These workshops are written and presented by an autistic psychotherapist with both lived and professional experience of autism.
Workshop Details
So often trainings about autism offered to therapists assume that the autism in the therapy room will, so to speak, “belong” to the client: assume that the autistic person is the one who is seeking help.
This is understandable, given the stereotypes and misinformation about autism, many of which still persist despite years, maybe now even decades, of the actually autistic voice being out there, speaking and writing, saying no: these stereotypes are misunderstandings, and, in some cases, nonsense.
From podcasts and youtube videos to professional conferences and articles in peer-reviewed journals, we are speaking and writing to you. There is no longer any need to rely on non-autistic trainers to tell you what autism is despite having no experience of it themselves.

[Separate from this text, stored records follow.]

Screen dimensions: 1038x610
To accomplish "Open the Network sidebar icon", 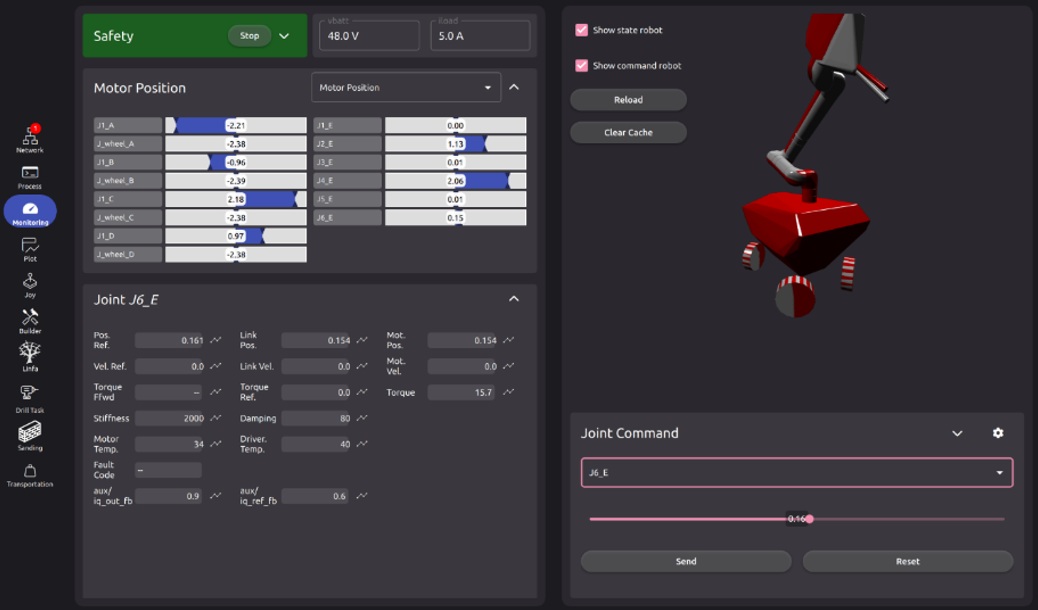I will click(x=30, y=138).
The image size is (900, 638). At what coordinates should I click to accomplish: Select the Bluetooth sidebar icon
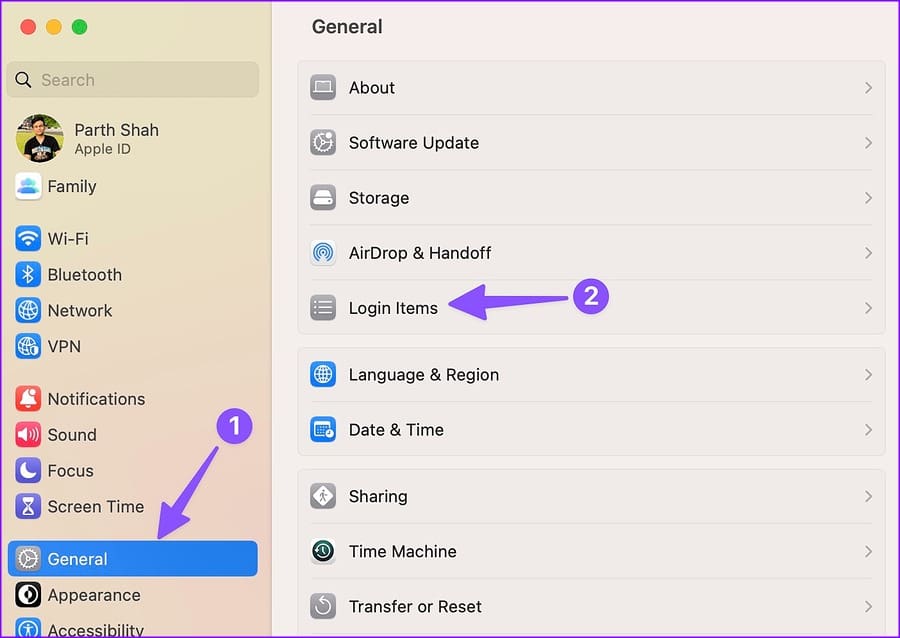28,274
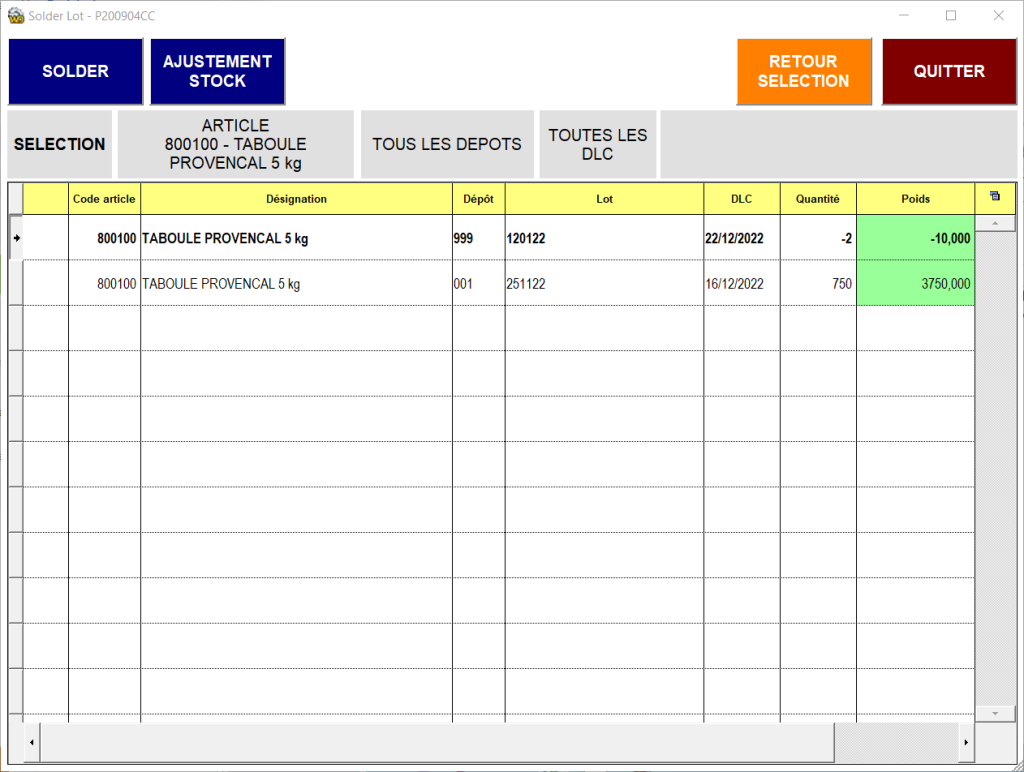Click the Poids column header

pyautogui.click(x=915, y=199)
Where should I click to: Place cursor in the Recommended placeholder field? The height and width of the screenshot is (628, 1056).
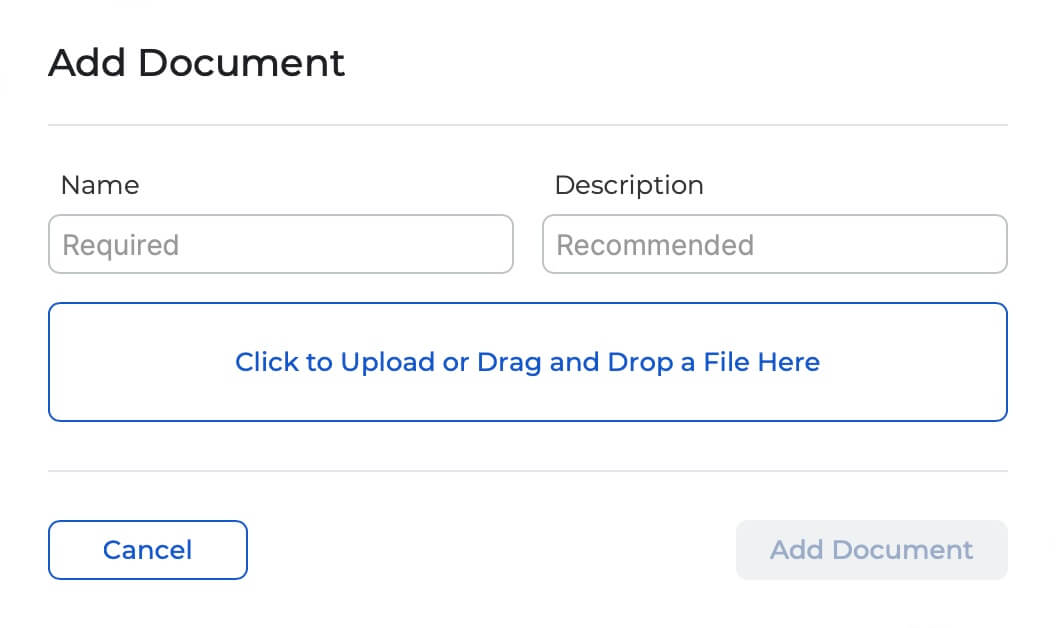coord(774,244)
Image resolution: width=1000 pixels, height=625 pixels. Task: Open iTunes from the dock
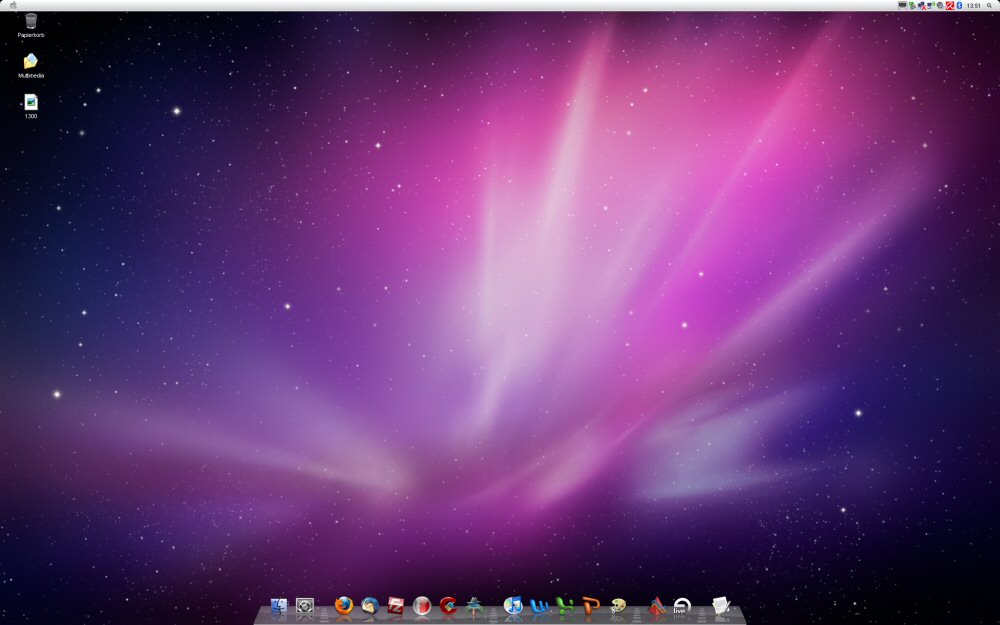tap(513, 606)
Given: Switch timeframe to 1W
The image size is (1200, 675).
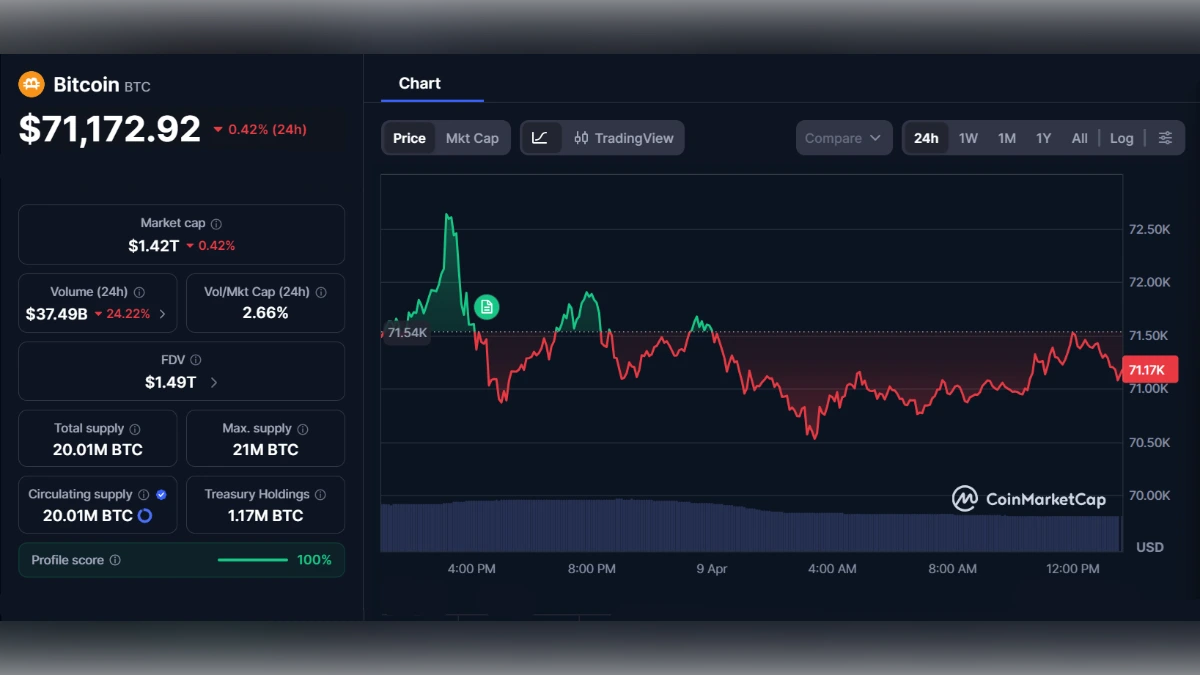Looking at the screenshot, I should pos(968,138).
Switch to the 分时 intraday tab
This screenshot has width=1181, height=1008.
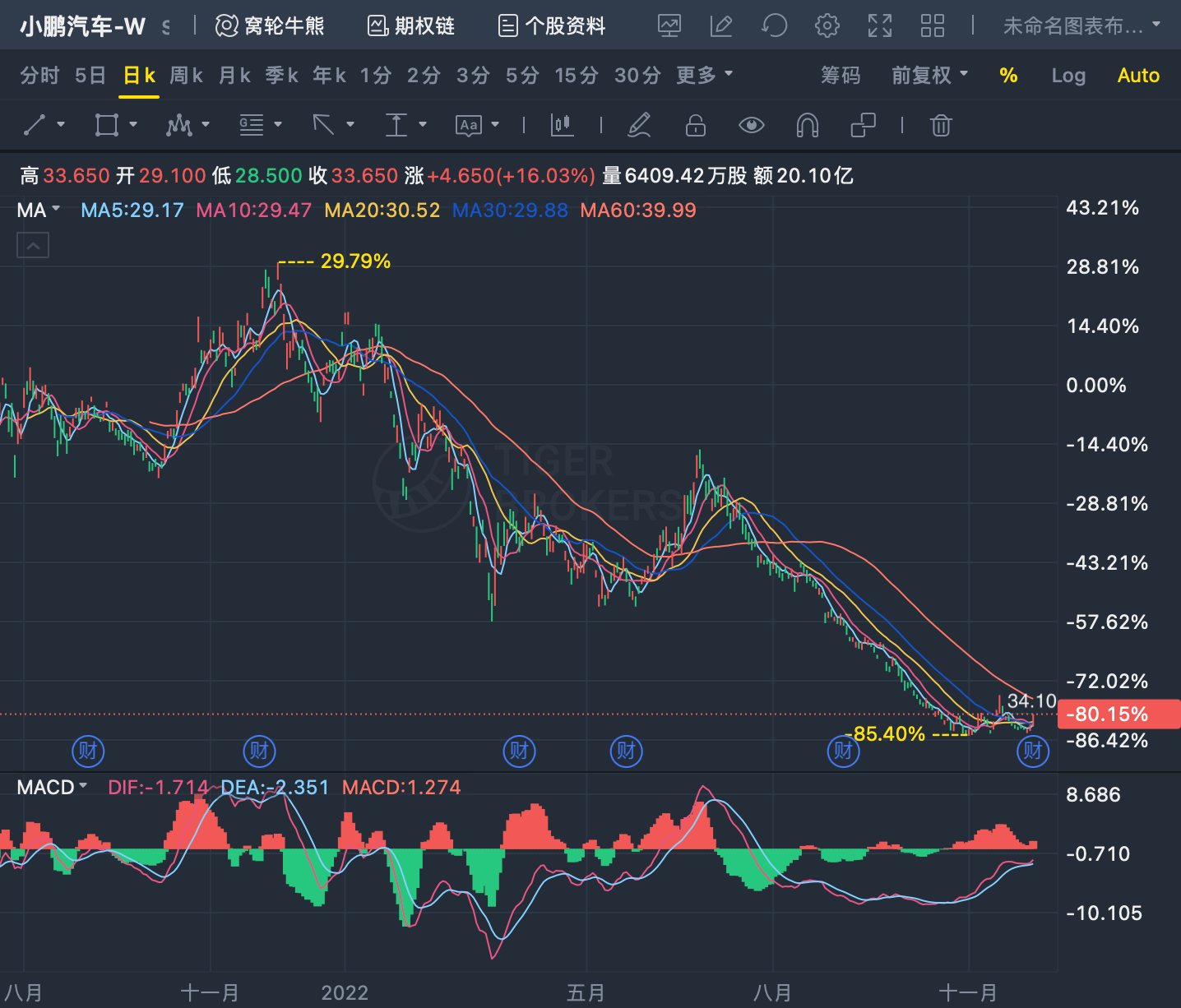[x=39, y=76]
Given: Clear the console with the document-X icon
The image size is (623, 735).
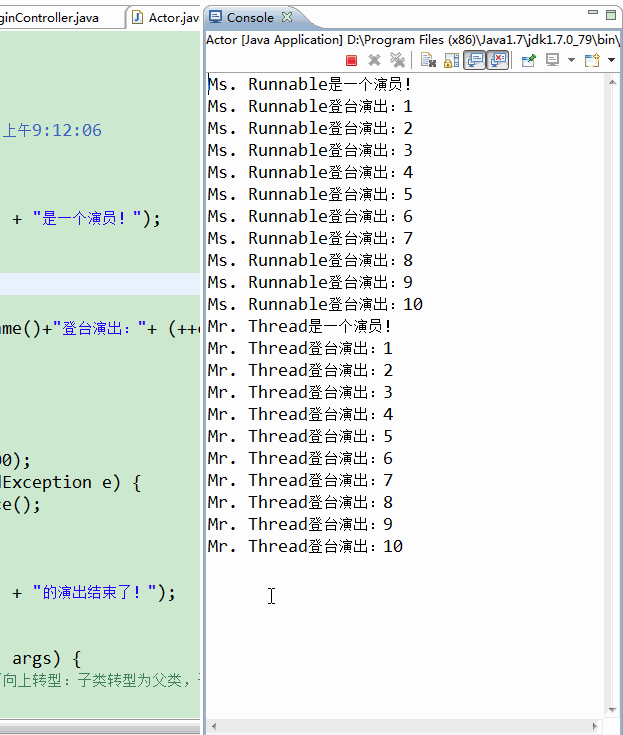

These workshops are written and presented by an autistic psychotherapist with both lived and professional experience of autism.
They will discuss the lived experience of autism in general, the experience of this autistic therapist in particular, and, especially in the second workshop, will give some indications of what the experience of therapy might be like for an autistic client, and how best to work with that.
We will cover, among other things:
- Language and labels
- Neurodiversity and neurodivergence
- Double empathy and the mismatch of salience
- “Female presentation” of autism
- Navigating the world as an autist
- Communication differences
- Sensory differences
- Cognitive and processing differences
- Executive function
- The social and medical models of disability
- Working with autistic clients
- Diagnosis and disclosure
Who is this Workshop Appropriate for?
- Counsellors / psychotherapists, supervisees, trainees, anyone who would like to gain some insight into autism from the inside.
Course Content
Presenter
Max Marnau is a person-centred therapist living in the Scottish Borders. As the autistic daughter of refugees from Hitler’s Nazis, she feels a particular affinity with all the exiled, the othered, and the displaced. Among whom she counts both autistic people and survivors of abusive cults.
Her parents quite consciously did not transmit their culture to her for fear of making her an outsider. That’s quite funny, given that she’s autistic! She sees herself as a second-generation exile who never quite fitted anywhere, and that may have made her particularly vulnerable to the attractions of an apparently friendly and supportive cult with clear rules.
With the understanding that she is autistic came the discovery of her tribe, and Max has become an “out, loud and proud” autistic psychotherapist, activist, writer, and trainer.